The funds are to be spent on making it more convenient for tourists to visit, as well as promoting tourism and Taiwanese culture.
Although the number of foreign tourists climbed almost 9 percent during the first half of this year according to Tourism Bureau statistics, the growth has been dampened since May by a decrease in the number of Chinese tourists.
The number of visitors from China, who comprise more than a third of foreign tourists, was down more than 15 percent in July when compared with last year, the latest month of statistics available on the Tourism Bureau’s Web site.
As part of efforts to encourage tourism from Southeast Asia, visa-free entry was expanded last month to include citizens of Thailand and Brunei.
This month, citizens of India, Cambodia, Laos, Myanmar, Indonesia, Vietnam and the Philippines have also been granted conditional visa-free entry, if they can demonstrate that they have previously been issued a visa by the US, EU, Japan or South Korea.
Chinese Nationalist Party (KMT) Legislator Lin Li-chan (林麗蟬), an immigrant from Cambodia, said that while Southeast Asian nations suffer from substantial income inequality, there are businesspeople and white-collar workers with disposable income who wish to travel overseas.
The conditional opening of visa-free entry could help attract wealthier people, Lin said, adding that there is substantial potential for development in a number of business sectors, including plastic surgery and luxury goods.

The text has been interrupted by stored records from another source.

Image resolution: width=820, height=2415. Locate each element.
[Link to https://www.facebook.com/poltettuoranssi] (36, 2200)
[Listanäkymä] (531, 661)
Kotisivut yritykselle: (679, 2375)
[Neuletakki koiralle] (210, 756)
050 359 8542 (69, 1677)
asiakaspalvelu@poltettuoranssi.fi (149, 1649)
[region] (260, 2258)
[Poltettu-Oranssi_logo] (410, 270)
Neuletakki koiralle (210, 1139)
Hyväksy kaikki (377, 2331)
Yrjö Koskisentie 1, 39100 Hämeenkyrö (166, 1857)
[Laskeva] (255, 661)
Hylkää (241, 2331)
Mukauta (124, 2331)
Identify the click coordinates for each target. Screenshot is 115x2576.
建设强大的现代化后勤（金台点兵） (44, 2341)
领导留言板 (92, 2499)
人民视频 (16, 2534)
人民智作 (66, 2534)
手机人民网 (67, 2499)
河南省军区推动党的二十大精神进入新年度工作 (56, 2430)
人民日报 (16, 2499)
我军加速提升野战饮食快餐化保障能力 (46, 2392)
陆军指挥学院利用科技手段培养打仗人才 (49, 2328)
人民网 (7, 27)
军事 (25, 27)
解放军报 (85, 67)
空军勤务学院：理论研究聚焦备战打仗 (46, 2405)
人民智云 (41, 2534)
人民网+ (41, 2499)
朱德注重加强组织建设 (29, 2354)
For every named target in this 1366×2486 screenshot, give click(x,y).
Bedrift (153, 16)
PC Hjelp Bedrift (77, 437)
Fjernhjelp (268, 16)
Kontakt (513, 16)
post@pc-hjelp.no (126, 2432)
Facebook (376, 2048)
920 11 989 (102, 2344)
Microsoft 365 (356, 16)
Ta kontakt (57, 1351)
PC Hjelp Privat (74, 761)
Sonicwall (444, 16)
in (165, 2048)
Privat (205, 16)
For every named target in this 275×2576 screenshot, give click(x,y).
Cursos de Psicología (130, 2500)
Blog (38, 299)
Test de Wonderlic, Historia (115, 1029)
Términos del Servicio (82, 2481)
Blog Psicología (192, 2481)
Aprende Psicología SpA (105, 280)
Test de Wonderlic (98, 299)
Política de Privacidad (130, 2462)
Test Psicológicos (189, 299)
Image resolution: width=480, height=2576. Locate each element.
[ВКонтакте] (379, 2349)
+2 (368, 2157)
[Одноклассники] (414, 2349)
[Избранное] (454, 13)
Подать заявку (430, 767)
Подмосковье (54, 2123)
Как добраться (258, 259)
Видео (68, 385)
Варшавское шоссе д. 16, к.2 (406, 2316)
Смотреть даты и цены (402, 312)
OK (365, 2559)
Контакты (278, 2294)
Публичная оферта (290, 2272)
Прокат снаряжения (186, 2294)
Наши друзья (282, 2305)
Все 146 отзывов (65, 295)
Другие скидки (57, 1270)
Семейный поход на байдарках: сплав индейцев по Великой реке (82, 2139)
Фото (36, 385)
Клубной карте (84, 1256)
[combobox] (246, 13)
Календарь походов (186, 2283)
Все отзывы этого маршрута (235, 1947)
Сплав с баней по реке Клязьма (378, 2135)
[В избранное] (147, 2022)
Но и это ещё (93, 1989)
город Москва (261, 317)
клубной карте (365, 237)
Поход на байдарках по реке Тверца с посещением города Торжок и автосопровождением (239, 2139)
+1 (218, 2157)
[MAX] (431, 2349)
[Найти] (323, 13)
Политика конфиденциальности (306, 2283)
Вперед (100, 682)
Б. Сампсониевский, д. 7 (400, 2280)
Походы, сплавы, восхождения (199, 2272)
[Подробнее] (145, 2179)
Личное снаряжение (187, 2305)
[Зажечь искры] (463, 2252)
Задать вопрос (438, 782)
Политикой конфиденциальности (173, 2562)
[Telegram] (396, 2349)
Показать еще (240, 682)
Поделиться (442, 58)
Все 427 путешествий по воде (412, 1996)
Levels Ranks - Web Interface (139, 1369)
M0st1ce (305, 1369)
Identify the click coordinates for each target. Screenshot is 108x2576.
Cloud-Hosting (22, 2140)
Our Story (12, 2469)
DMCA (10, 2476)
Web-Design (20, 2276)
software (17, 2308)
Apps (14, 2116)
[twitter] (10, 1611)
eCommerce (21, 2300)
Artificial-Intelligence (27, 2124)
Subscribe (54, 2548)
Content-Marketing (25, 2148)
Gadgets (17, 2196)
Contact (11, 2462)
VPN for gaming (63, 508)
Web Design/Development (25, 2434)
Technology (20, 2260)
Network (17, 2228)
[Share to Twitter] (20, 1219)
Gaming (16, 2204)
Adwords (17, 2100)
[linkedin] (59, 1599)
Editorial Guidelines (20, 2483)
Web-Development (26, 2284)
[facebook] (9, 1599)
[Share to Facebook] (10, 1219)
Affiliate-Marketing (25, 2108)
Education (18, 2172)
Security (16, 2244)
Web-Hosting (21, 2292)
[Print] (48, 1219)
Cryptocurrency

“Taiwan’s large amusement parks are also a major draw,” she said, as Cambodia and Laos do not have attractions like the Leofoo Water Park and Janfusun Fancyworld.
Democratic Progressive Party Legislator Hsu Chih-chieh (許智傑) said there is potential to develop boat tours around the nation similar to those available in Japan.
Hsu also urged the government to provide incentives for cruise ships to dock at the nation’s harbors.